A Survey of AI Programming Challenges

In 2018, I got my first real taste of an AI programming challenge. It was MIT’s infamously difficult Battlecode. I competed in it with a few friends on a complete whim. I had no knowledge of Java or any algorithms/data structures and as expected we basically sucked really hard. Flopped every tournament. You would not expect someone to suddenly make finals the year after, or consecutively for 3 years in a row, to then go on to be extremely interested in AI.
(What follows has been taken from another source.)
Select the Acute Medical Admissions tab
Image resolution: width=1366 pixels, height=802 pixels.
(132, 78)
I put this up first because I dislike saying Battlecode is a bad competition because it is the very reason I’m where I am right now. I’m working at QuantCo as an intern purely because of Battlecode. I’m interested in AI because of Battlecode. I’m interested in Computer Science and Cognitive Science because of Battlecode (and a few other factors). So no hard feelings @Battlecode devs, but Battlecode still needs a lot of work and the current state unfortunately clouds all the great work Battlecode has done over the years.

This post provides a survey of a few competitions presented as mini case studies, pointing out what is great and what is not so great. In particular, I have selected Battlecode, Halite, Terminal, CodinGame and Screeps. These 5 (in my opinion) span the general spectrum of the current state of AI programming challenges. Lastly, I also give a overview of the Lux AI Challenge and give it a similar sort of “case study” treatment.
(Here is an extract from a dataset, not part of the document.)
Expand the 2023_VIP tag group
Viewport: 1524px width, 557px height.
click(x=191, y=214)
If you don’t know what an AI programming challenge is, it’s effectively programming a virtual bot to compete against other bots in a game.

And tldr; My current ranking of AI challenges, weighing factors like game design, quality, tooling, and community building:

  1. Lux AI Challenge (not biased at all) 2. Screeps 3. Halite 4. Battlecode 5. CodinGame 6. Terminal

Case Studies

Battlecode

Here’s what Battlecode gets right. Community. Right from the start, you join a (rather niche) online community of people who love to compete in AI programming competitions, talk strategy, code, and random other things. Battlecode has built a following, an alumni network, and online community over its decades old history of existence and recently has done well to maintain that to some extent. You will literally see previous winners who now work full-time come back as company representatives for recruiting. There are also a number of blog posts online which have “cult” like following in that a ton of people read them, e.g. Cory Li’s post on bytecode optimization which proves an effective toolset to have in Battlecode. Their current president, Jerry Mao is a Battlecode alumni and I’ve had some great memories competing against his teams. Their team is great at just being active in their community and taking with competitors and are extremely down to earth!

Now here’s what they get wrong

Accessibility, Barriers to entry, Game Balance, Feedback, and probably 20+ more design principles broken according to “The Design of Everyday Things” (here on out abbreviated as DOET) by Don Norman (a truly in-depth, fascinating, relevant, meaningful book)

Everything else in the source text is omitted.